→ **Records for the exercise**
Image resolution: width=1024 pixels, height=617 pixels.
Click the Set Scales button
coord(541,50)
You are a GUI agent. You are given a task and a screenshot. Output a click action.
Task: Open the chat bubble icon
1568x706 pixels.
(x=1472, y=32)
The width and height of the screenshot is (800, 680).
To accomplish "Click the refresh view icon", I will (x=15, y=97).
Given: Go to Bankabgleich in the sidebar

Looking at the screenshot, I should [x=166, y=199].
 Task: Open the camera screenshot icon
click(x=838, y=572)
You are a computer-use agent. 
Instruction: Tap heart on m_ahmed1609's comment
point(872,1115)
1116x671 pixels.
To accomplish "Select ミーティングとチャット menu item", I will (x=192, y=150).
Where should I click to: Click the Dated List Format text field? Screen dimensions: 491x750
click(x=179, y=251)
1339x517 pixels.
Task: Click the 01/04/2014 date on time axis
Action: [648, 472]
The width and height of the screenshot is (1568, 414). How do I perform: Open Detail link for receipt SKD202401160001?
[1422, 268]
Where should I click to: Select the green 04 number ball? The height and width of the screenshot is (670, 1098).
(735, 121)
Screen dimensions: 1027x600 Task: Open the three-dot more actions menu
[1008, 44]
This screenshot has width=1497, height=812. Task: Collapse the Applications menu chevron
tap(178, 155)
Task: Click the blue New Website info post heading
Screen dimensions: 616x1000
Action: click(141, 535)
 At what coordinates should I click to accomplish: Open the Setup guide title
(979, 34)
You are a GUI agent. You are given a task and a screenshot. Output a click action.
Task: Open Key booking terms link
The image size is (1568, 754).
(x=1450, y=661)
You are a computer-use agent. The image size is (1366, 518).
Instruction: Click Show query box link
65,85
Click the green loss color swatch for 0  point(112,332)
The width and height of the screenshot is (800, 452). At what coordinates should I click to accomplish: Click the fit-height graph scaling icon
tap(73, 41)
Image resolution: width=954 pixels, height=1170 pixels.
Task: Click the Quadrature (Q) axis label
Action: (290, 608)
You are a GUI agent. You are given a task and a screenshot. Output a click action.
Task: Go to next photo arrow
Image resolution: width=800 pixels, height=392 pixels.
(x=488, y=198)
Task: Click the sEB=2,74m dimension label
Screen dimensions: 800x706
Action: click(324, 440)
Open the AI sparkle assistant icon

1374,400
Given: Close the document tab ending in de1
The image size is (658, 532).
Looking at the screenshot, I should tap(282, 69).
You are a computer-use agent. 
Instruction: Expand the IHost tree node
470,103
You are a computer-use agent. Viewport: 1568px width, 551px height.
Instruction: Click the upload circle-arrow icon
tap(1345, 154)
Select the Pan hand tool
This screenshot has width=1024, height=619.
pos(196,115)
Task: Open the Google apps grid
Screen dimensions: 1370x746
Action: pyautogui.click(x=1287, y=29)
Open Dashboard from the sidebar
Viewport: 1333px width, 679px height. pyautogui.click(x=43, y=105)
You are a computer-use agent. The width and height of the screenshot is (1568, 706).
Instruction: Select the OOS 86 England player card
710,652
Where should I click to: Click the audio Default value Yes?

→ **Exercise**
Return the material above in full, exactly as it appears.

→ **Result of this exercise**
Image resolution: width=1024 pixels, height=617 pixels.
Click the Set Scales button
coord(541,50)
You are a GUI agent. You are given a task and a screenshot. Output a click action.
Task: Open the chat bubble icon
1568x706 pixels.
(x=1472, y=32)
The width and height of the screenshot is (800, 680).
To accomplish "Click the refresh view icon", I will (x=15, y=97).
Given: Go to Bankabgleich in the sidebar

Looking at the screenshot, I should [x=166, y=199].
 Task: Open the camera screenshot icon
click(x=838, y=572)
You are a computer-use agent. 
Instruction: Tap heart on m_ahmed1609's comment
point(872,1115)
1116x671 pixels.
To accomplish "Select ミーティングとチャット menu item", I will (x=192, y=150).
Where should I click to: Click the Dated List Format text field? Screen dimensions: 491x750
click(x=179, y=251)
1339x517 pixels.
Task: Click the 01/04/2014 date on time axis
Action: [648, 472]
The width and height of the screenshot is (1568, 414). How do I perform: Open Detail link for receipt SKD202401160001?
[1422, 268]
Where should I click to: Select the green 04 number ball? The height and width of the screenshot is (670, 1098).
(735, 121)
Screen dimensions: 1027x600 Task: Open the three-dot more actions menu
[1008, 44]
This screenshot has width=1497, height=812. Task: Collapse the Applications menu chevron
tap(178, 155)
Task: Click the blue New Website info post heading
Screen dimensions: 616x1000
Action: click(141, 535)
 At what coordinates should I click to accomplish: Open the Setup guide title
(979, 34)
You are a GUI agent. You are given a task and a screenshot. Output a click action.
Task: Open Key booking terms link
The image size is (1568, 754).
(x=1450, y=661)
You are a computer-use agent. The image size is (1366, 518).
Instruction: Click Show query box link
65,85
Click the green loss color swatch for 0  point(112,332)
The width and height of the screenshot is (800, 452). At what coordinates should I click to accomplish: Click the fit-height graph scaling icon
tap(73, 41)
Image resolution: width=954 pixels, height=1170 pixels.
Task: Click the Quadrature (Q) axis label
Action: (290, 608)
You are a GUI agent. You are given a task and a screenshot. Output a click action.
Task: Go to next photo arrow
Image resolution: width=800 pixels, height=392 pixels.
(x=488, y=198)
Task: Click the sEB=2,74m dimension label
Screen dimensions: 800x706
Action: click(324, 440)
Open the AI sparkle assistant icon

1374,400
Given: Close the document tab ending in de1
The image size is (658, 532).
Looking at the screenshot, I should tap(282, 69).
You are a computer-use agent. 
Instruction: Expand the IHost tree node
470,103
You are a computer-use agent. Viewport: 1568px width, 551px height.
Instruction: Click the upload circle-arrow icon
tap(1345, 154)
Select the Pan hand tool
This screenshot has width=1024, height=619.
pos(196,115)
Task: Open the Google apps grid
Screen dimensions: 1370x746
Action: pyautogui.click(x=1287, y=29)
Open Dashboard from the sidebar
Viewport: 1333px width, 679px height. pyautogui.click(x=43, y=105)
You are a computer-use agent. The width and height of the screenshot is (1568, 706).
Instruction: Select the OOS 86 England player card
710,652
Where should I click to: Click the audio Default value Yes?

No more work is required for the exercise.